Users don't need form fields anymore. They can just ask in their native language for a task to be completed, and it becomes completed. So what will they need, these people I've spent my career asking questions to so I can architect screens to make their lives better?

We probably don't quite know yet. Some people like talking directly to AI. Some are still chatting on a desktop in full screen. But we can assume a couple of things.

Here's my hypothesis on the future of UI in the Age of AI:

Interfaces won't disappear. They'll just stop asking questions.

Before, we had configuration screens where users input language, toggle toggles, spend time setting things up, then check it themselves before clicking submit or save.

My guess? We can drastically change this to be only about confirmation—more informative than interactive.

Think about it:

  • Users need to know what's happening (the state of the machine—is it executing? What task?)
  • Users need to confirm or double-check work (especially at first, trust won't cut it)
  • Users need context for what just happened and what's next

Claude plays with this already—"ruminating, concocting, etc." But as AI gets trusted with more complex tasks, I think users will want something more specific. Coding agents like Claude Code show this with task lists and execution plans.
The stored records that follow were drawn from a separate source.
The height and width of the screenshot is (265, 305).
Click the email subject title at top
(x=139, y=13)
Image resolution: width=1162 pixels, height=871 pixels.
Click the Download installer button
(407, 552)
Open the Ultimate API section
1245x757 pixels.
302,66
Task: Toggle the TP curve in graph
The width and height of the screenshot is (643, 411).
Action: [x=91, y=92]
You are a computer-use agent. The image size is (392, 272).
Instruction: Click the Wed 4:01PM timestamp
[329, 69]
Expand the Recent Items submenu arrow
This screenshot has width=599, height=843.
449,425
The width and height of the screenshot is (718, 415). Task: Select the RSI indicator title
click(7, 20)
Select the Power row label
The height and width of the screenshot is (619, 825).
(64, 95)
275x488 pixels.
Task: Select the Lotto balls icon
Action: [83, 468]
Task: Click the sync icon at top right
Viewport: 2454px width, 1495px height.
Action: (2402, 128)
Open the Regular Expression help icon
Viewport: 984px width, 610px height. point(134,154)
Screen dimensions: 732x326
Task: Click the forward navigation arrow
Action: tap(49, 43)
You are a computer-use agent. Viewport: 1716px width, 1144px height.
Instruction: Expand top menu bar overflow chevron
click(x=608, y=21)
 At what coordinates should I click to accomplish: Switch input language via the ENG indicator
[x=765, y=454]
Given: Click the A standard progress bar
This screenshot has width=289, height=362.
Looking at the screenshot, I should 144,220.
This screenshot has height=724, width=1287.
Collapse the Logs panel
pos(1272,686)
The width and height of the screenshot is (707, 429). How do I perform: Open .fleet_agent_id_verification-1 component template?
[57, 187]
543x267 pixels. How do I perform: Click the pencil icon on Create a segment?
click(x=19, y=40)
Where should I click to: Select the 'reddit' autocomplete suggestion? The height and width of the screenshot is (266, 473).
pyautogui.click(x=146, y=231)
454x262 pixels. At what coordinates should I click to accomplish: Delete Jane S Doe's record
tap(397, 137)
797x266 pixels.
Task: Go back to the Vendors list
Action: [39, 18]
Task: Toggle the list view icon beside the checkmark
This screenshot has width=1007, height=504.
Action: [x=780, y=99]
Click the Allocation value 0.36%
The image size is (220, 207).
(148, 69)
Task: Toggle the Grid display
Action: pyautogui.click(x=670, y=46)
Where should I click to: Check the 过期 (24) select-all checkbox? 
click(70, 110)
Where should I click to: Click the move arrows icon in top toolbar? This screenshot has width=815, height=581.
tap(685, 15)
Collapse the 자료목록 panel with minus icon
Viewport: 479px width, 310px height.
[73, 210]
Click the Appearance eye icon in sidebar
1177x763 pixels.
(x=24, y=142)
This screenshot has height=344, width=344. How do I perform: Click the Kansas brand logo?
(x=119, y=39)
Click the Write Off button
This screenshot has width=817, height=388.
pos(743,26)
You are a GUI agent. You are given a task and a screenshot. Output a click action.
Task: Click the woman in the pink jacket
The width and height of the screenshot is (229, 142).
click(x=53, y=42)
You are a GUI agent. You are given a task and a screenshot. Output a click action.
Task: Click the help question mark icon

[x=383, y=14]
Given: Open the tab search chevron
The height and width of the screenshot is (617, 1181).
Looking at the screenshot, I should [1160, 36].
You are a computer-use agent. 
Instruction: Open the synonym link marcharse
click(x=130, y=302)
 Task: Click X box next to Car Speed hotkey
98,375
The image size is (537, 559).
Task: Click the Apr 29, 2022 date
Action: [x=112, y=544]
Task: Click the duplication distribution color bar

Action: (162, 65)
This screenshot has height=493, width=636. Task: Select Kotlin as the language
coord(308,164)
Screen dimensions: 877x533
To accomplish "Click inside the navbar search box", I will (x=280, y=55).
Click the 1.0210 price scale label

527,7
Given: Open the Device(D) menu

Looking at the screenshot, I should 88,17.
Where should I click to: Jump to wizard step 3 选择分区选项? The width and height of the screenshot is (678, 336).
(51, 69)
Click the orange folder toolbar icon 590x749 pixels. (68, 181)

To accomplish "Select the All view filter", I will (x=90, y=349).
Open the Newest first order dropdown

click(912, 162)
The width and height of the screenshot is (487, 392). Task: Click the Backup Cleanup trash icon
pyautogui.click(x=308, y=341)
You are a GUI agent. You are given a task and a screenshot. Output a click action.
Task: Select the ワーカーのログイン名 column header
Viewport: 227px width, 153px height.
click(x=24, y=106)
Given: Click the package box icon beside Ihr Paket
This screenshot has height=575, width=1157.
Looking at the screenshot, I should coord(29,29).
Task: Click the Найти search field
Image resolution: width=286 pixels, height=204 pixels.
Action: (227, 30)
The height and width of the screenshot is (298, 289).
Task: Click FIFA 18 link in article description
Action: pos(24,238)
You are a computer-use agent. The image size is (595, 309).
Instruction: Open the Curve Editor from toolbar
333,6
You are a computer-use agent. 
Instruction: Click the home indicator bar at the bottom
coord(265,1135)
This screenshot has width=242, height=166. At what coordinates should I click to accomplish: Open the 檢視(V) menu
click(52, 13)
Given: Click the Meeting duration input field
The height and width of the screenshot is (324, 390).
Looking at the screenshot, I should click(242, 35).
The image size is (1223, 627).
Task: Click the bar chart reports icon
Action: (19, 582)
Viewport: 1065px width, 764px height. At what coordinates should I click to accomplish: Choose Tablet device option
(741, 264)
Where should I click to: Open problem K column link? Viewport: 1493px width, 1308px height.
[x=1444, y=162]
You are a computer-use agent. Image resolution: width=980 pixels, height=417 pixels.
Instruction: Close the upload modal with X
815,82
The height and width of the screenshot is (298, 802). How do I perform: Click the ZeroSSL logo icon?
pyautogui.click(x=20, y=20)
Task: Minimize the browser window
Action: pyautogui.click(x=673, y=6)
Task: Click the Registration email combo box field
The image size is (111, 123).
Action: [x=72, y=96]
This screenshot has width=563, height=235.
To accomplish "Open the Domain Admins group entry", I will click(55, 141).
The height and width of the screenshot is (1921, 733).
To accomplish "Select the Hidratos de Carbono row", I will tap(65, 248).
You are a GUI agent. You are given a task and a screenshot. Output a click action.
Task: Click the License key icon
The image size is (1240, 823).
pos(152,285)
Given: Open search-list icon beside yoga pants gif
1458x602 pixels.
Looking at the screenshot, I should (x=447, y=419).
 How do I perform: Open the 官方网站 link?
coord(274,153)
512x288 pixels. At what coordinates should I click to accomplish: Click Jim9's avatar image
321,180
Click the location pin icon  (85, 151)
Perfect.

So what does this look like?

Instead of "fill out this form," the interface becomes:

  • Here's what's happening right now
  • Here's what I just did—is this correct?
  • Here's your history of actions
  • Here's what's scheduled
  • Here's what I suggest you do next

Imagine showing up to work with everything you need to do waiting for approval or edit. You click "accept" a few times and move on.

The interface becomes a dashboard of confirmation instead of a maze of input fields.

Designers who spent years perfecting form validation? That skill doesn't disappear—it transforms into designing clarity, trust, and verification flows.

The question isn't whether UI survives AI. It's whether we're ready to design interfaces that inform instead of interrogate.